ROCKFORD, Mich. (WZZM) - We know potholes can hurt your car, but they could impact your life because the same road you take to work is also traveled by ambulances -- and the last place you want to be when you hit a pothole is in the back of ambulance.
Rockford Ambulance gets an average of 20 to 30 calls a day for service. Some of those calls require a trip to the hospital, and that means having to take some bumpy roads.
"It affects us mainly because it is quite a rough ride; even on smooth roads, it is quite a rough ride," explains Severiano Chavez, an EMT at Rockford Ambulance. "People forget we have to do procedures like putting in an IV on the way to the hospital."
Josh Thibault, director of safety at Life EMS, says, "It is by far our number one complaint from patients: the quality of the ride and how smooth it was."
Ambulance drivers sometimes have to find new routes or stop completely to put in a needle, and -- when every minute counts --slowing down is not a good thing.

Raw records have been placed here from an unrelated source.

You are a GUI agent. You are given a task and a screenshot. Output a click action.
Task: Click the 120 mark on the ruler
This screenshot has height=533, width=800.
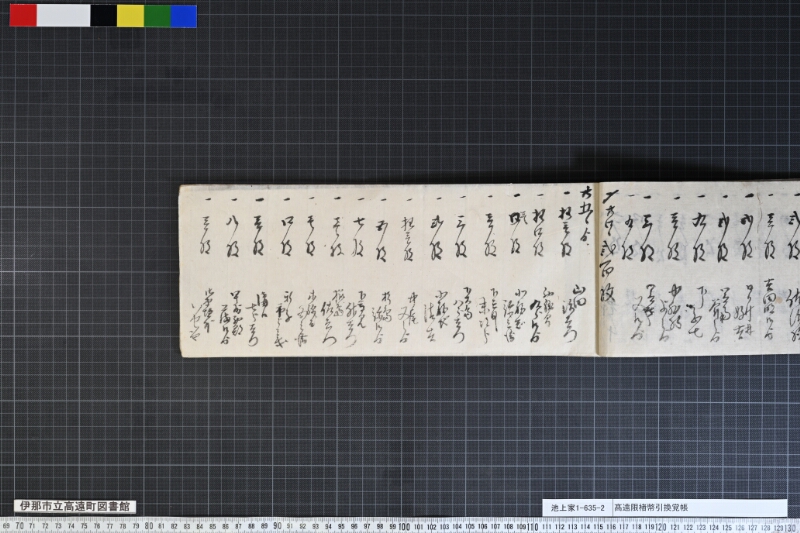[x=661, y=526]
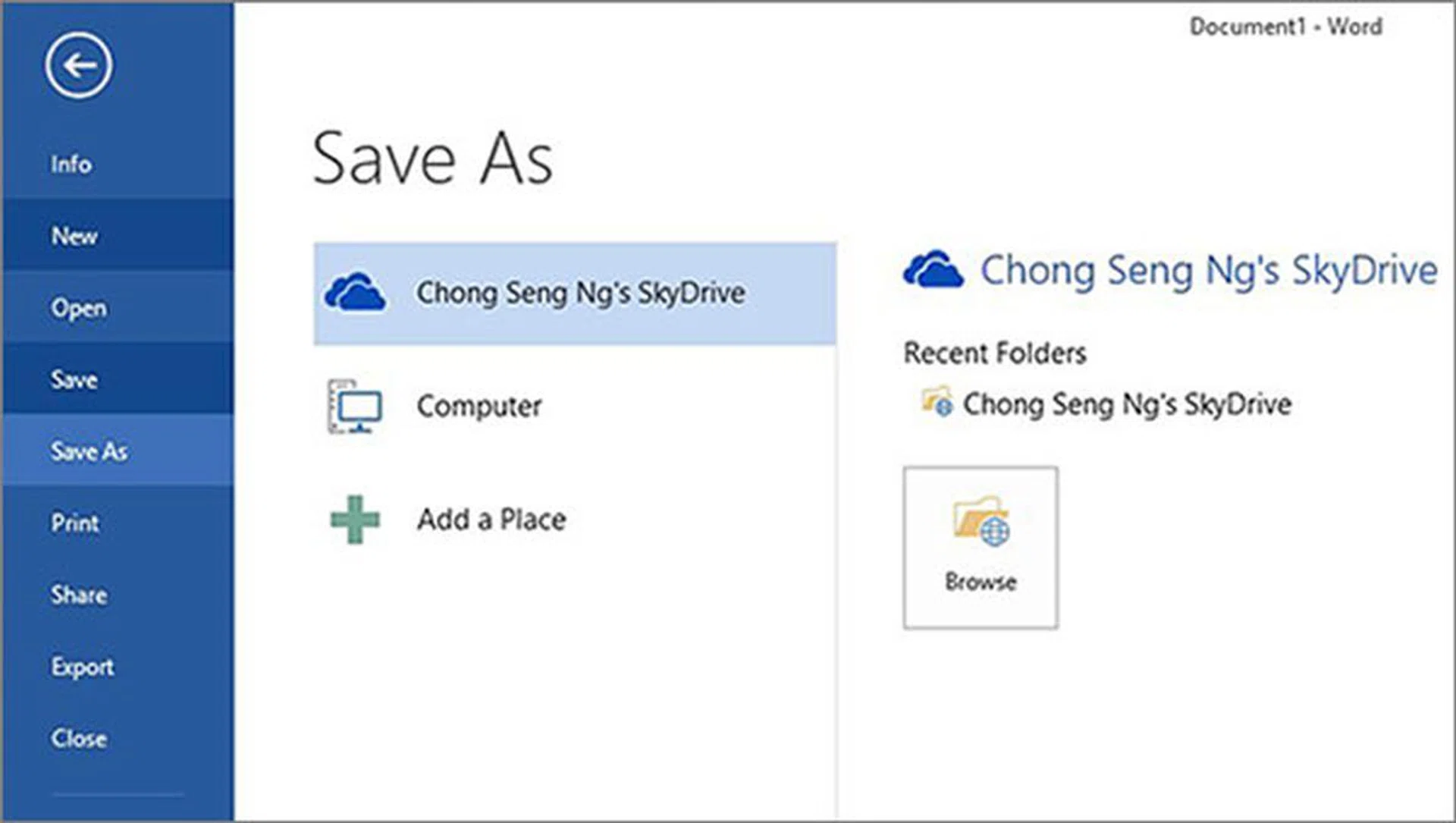This screenshot has height=823, width=1456.
Task: Click the back arrow circle icon
Action: pyautogui.click(x=79, y=66)
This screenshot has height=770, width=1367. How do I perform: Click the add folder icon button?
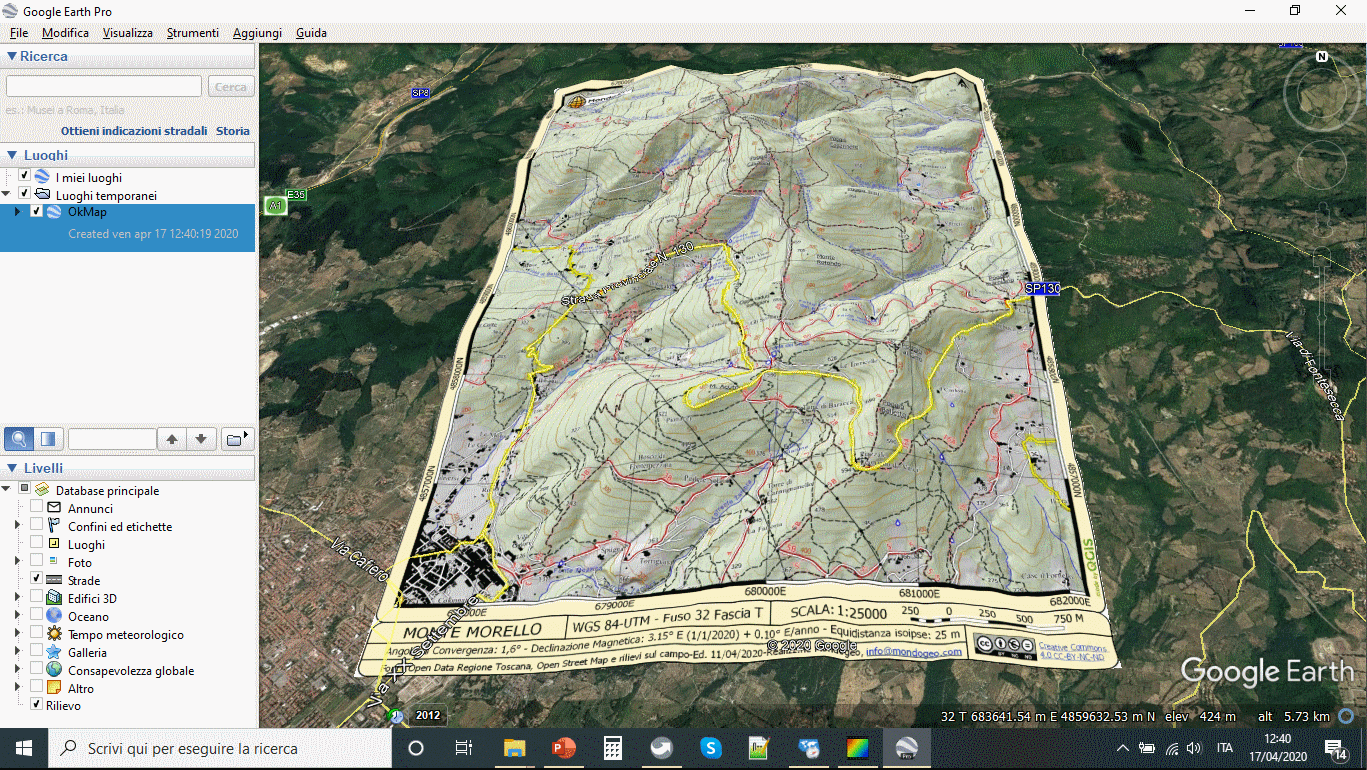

"If the ride is bumpy," explains Chavez, "I grab whatever arm I am going to put the IV in, and you have to move with the patient, move with the ambulance, then you do a 1-2-3-poke."
In Rockford the roads are not as bad as they are near Grand Rapids hospitals.
"Typically a patient in the back will start complaining about a bump here and there, but the closer we get to the hospital, the worse it gets -- so that is when they start really complaining about potholes," Chavez says.
For Chavez and other EMTs, a fix to the roads can't come soon enough -- because, after all, lives are on the line.